If I assume no difference in std dev or skew in intelligence distribution, it seems to me that I observe too many intelligent black folks for the mean to be in the 80s. Moreover, adding an assumption that std dev is lower doesn't help - now the successful black folk are explained, but I don't observe enough extreme low IQ folk.

That's why I conclude some error exists in the assumption of an 80s mean IQ.

Comment author: Vaniver 26 January 2016 06:29:21PM *  3 points [-]

That's why I conclude some error exists in the assumption of an 80s mean IQ.

Why would we have to assume the IQs for groups, when we could just go out and give people tests?

Comment author: TimS 26 January 2016 06:33:56PM -1 points [-]

More technically, the assumption that IQ is a good measure of intelligence across different sub-cultures.

Comment author: Vaniver 26 January 2016 06:35:50PM 2 points [-]

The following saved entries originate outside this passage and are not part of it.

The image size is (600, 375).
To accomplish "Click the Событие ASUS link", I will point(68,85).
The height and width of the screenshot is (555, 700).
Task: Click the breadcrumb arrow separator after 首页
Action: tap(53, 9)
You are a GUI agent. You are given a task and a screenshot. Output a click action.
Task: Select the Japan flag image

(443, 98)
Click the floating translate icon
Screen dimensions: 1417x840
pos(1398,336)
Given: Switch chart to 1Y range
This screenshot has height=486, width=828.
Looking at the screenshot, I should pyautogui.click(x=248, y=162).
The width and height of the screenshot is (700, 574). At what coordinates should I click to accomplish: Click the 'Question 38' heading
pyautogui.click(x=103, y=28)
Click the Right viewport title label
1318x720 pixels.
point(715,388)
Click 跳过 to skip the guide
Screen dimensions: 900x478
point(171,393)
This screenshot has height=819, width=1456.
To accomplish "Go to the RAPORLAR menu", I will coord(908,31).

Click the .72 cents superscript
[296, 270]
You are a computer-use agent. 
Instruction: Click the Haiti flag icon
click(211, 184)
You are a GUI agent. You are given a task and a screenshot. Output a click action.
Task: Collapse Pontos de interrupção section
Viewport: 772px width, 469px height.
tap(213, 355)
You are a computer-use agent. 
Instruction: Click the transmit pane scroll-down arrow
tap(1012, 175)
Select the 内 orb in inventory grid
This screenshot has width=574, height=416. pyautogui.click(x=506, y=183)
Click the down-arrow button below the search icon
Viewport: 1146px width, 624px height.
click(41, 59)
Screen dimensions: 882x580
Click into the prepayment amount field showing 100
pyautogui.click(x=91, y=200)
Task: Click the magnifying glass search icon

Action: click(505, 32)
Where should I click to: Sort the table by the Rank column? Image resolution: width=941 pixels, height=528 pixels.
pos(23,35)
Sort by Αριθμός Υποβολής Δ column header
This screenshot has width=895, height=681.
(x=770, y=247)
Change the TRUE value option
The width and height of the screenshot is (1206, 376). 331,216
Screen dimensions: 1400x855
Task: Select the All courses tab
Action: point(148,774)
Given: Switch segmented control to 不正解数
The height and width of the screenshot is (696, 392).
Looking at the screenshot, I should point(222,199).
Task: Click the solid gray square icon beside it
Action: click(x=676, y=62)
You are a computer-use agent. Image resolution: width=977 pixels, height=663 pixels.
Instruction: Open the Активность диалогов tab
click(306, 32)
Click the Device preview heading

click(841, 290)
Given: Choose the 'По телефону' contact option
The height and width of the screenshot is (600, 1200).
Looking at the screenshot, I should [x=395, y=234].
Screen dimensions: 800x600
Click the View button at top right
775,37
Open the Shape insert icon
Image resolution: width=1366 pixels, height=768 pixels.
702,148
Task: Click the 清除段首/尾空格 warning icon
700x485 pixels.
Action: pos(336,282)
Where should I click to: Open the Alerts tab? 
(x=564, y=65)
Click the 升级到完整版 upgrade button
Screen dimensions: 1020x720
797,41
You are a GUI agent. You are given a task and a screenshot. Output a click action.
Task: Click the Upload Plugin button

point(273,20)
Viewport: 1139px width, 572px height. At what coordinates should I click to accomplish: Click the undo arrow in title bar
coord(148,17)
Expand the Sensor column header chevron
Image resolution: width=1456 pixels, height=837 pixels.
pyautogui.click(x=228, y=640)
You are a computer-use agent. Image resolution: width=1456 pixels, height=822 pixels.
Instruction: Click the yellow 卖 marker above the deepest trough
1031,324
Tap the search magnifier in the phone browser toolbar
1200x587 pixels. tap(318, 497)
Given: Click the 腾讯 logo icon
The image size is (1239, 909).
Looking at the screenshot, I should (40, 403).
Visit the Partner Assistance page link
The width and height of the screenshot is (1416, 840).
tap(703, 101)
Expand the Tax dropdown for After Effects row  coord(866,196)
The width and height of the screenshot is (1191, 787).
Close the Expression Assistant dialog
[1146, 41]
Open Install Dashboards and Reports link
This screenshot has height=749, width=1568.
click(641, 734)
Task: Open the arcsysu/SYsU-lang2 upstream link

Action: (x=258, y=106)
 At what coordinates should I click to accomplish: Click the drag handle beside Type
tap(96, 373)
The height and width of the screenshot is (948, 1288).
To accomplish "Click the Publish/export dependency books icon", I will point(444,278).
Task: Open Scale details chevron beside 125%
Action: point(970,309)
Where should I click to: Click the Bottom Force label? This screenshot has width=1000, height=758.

Why would we have to assume that IQ is a good measure of intelligence across different sub-cultures? Aren't there experiments we could perform to measure the validity?

Comment author: TimS 26 January 2016 08:03:00PM 0 points [-]

It seems like a core assumption of the "intellectual" realists. I'm conceding it to strong-man the opposing argument. If we don't assume IQ is culturally independent, the correlation between IQ and life outcome looks like a hidden-variable measure of social acceptability - i.e. an expected status quo bias if people prefer those they perceive as in-group. That just weakens the realist argument.

Comment author: Lumifer 26 January 2016 08:49:46PM *  2 points [-]

the correlation between IQ and life outcome looks like a hidden-variable measure of social acceptability

This would mean the IQ scores are meaningless for cross-country comparison. And that just aint' so.

Comment author: Lumifer 26 January 2016 06:11:39PM *  2 points [-]
  • has a different mean IQ than the general population and/or
  • has a different standard deviation for IQ and/or
  • has a significantly skewed distribution from the normal curve

One and two, yes, but I haven't seen data that would indicate some population has a significant skew in its IQ distribution.

it seems to me that I observe too many intelligent black folks for the mean to be in the 80s.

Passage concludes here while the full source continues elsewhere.